Redundant GO terms were removed and p-values and q-values were rounded.

Figure 4

Scatter plot of the union of all proteins identified in all three replicates of the CFBE data set. The normalized spectral count coefficient of variation across all three replicates of each protein is plotted against its mean normalized spectral count. Proteins annotated with representative examples of GO terms related to cystic fibrosis identified as significant by PSEA-Quant in the CFBE data set, but not in the Wild Type one are color-coded. HSPA1A and HSP90AB1 are respectively colored in brown and purple due to their presence in more than one protein sets. Protein names in each protein set are listed. Protein names in bold correspond to proteins belonging to the core of a protein set.

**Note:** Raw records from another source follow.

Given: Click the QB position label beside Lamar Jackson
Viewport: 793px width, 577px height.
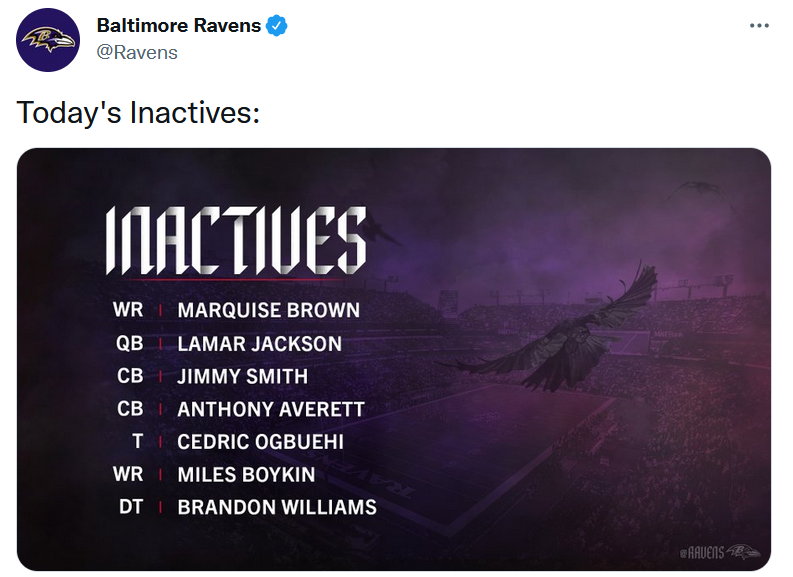Looking at the screenshot, I should 129,344.
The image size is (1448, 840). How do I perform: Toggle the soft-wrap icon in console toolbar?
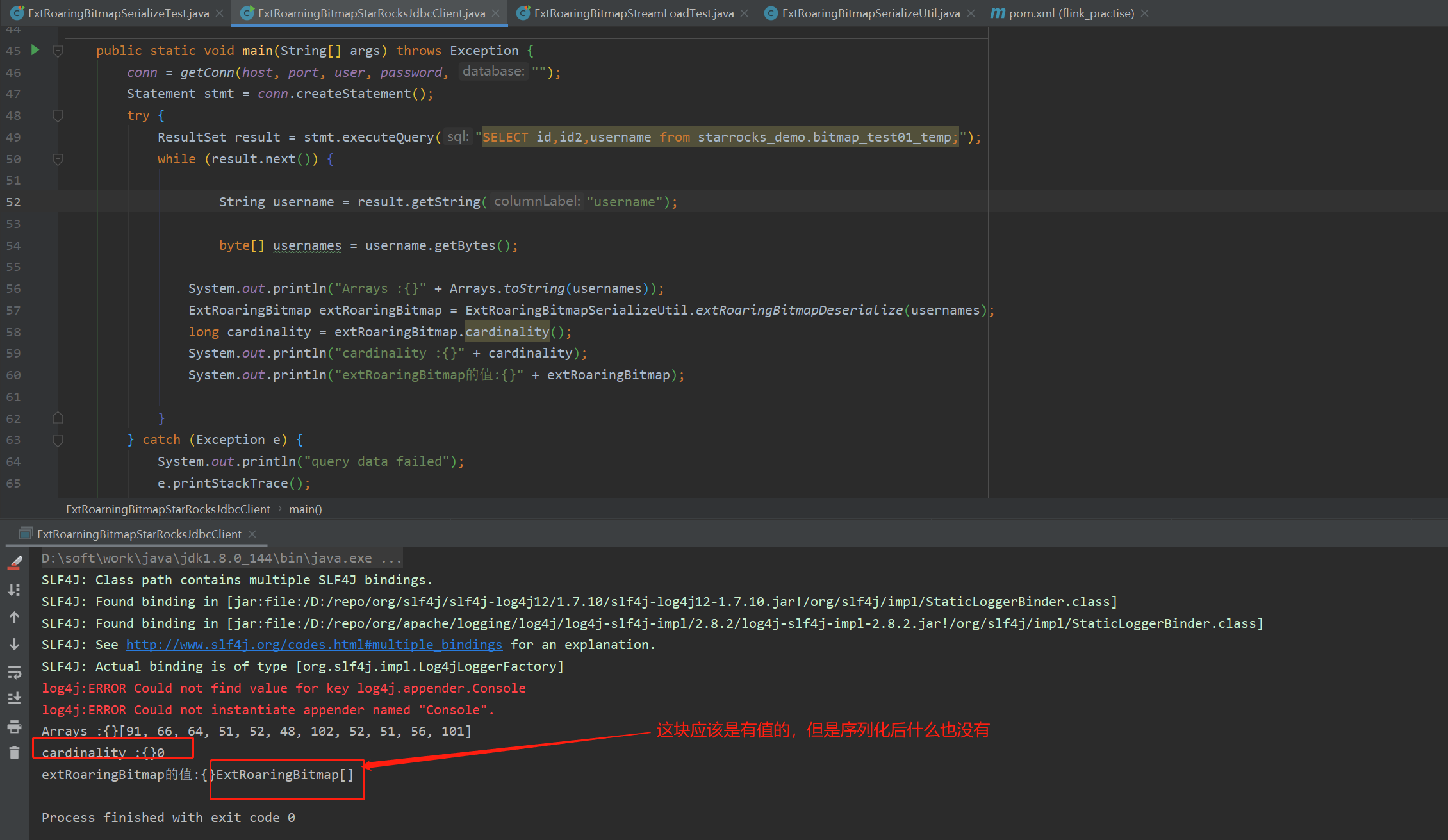tap(14, 671)
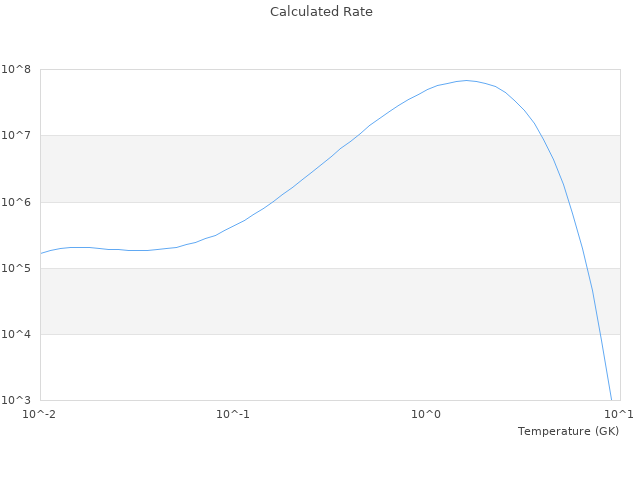Select the 10^1 x-axis label
640x480 pixels.
619,414
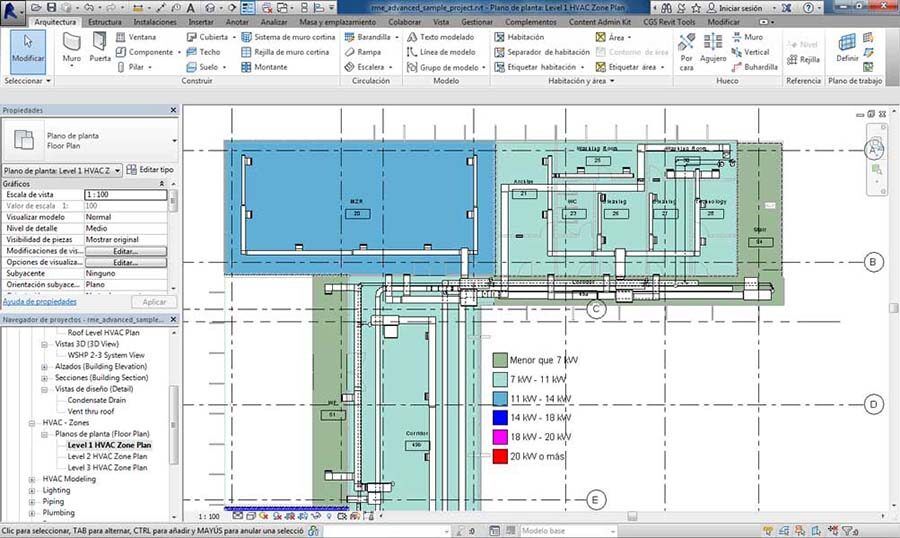Switch to the Estructura ribbon tab
The image size is (900, 538).
pyautogui.click(x=105, y=21)
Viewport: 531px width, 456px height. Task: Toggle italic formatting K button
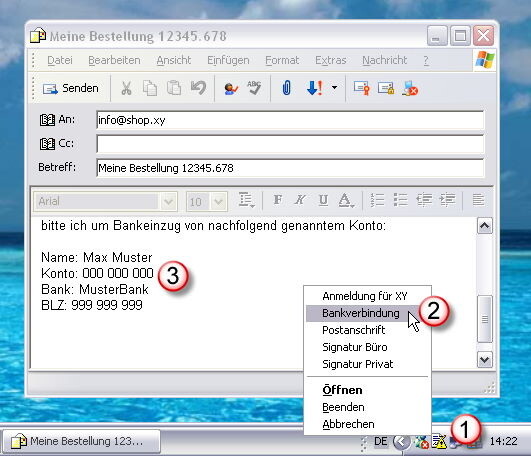point(300,200)
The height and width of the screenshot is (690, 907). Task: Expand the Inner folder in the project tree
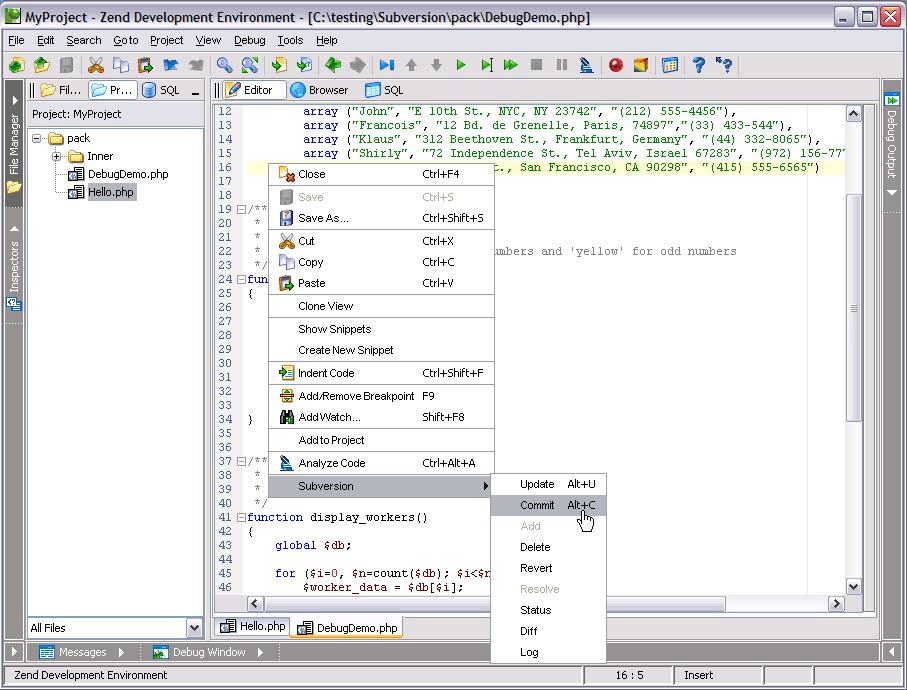coord(57,156)
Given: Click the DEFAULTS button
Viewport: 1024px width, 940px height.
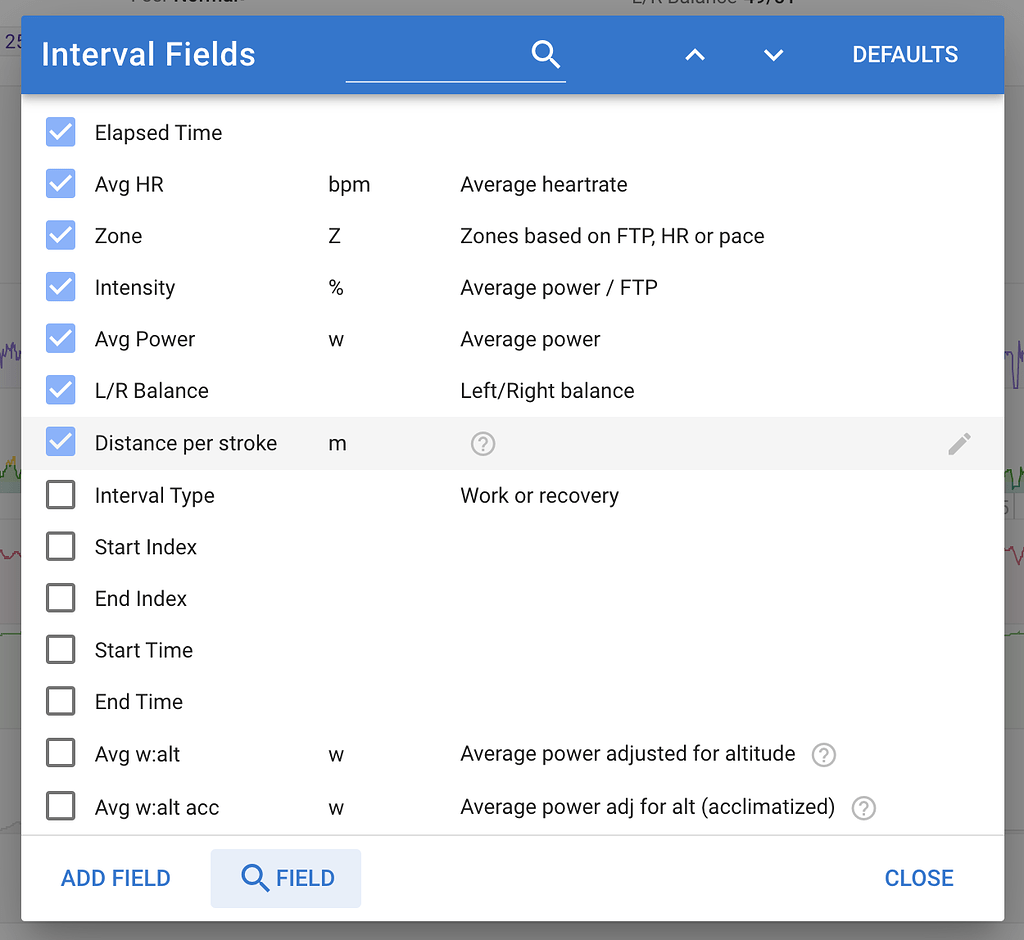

PSEA-Quant Identifies Cystic Fibrosis Related MSigDB Protein Sets That Are Differentially Expressed between the CFBE and Wild Type Data Set

PSEA-Quant is not limited to the use of protein sets originating from the GO database. Indeed, any type of protein set from KEGG pathways[6] to user-defined protein sets can be used as input for PSEA-Quant. To demonstrate this feature of our tool, we used PSEA-Quant to identify MSigDB protein sets that were significant in the CFBE (q-value < 0.1) but not in the Wild Type data set (q-value ≥ 0.1) (see Supporting Information File S7). Among the protein sets identified by PSEA-Quant, we find the curated protein set “CUI GLUCOSE DEPRIVATION” (p-value = 9.6 × 10–4 and q-value = 0.07), which contains genes that are up-regulated under glucose-deprived conditions. This result is notable since, as discussed earlier, glucose transport is disrupted in cystic fibrosis cases. This analysis also allowed us to discover additional protein sets of interest that are related to cystic fibrosis. For instance, the curated protein set “PID HDAC CLASSII PATHWAY” (p-value = 1.5 × 10–4 and q-value = 0.02) was found significant. This protein set includes genes involved in signaling events mediated by HDAC class II. Interestingly, HDAC7, a HDAC class II protein, is known to play a role in the restoration of the function of ΔF508CFTR.[45] In addition, PSEA-Quant identified the KEGG protein set: “GLUTATHIONE METABOLISM” (p-value = 3.1 × 10–4 and q-value = 0.03). This observation is noteworthy since cystic fibrosis patients are known to be glutathione deficient.[46] Finally, the protein set “CAMP UP.V1 UP” (p-value = 3.0 × 10–5 and q-value = 0.01), which contains genes that are up-regulated in response to cAMP signaling pathway activation, was also found to be significant in the CFBE data set. This result is interesting since CFTR is a cAMP-activated ATP-gated anion channel.[40]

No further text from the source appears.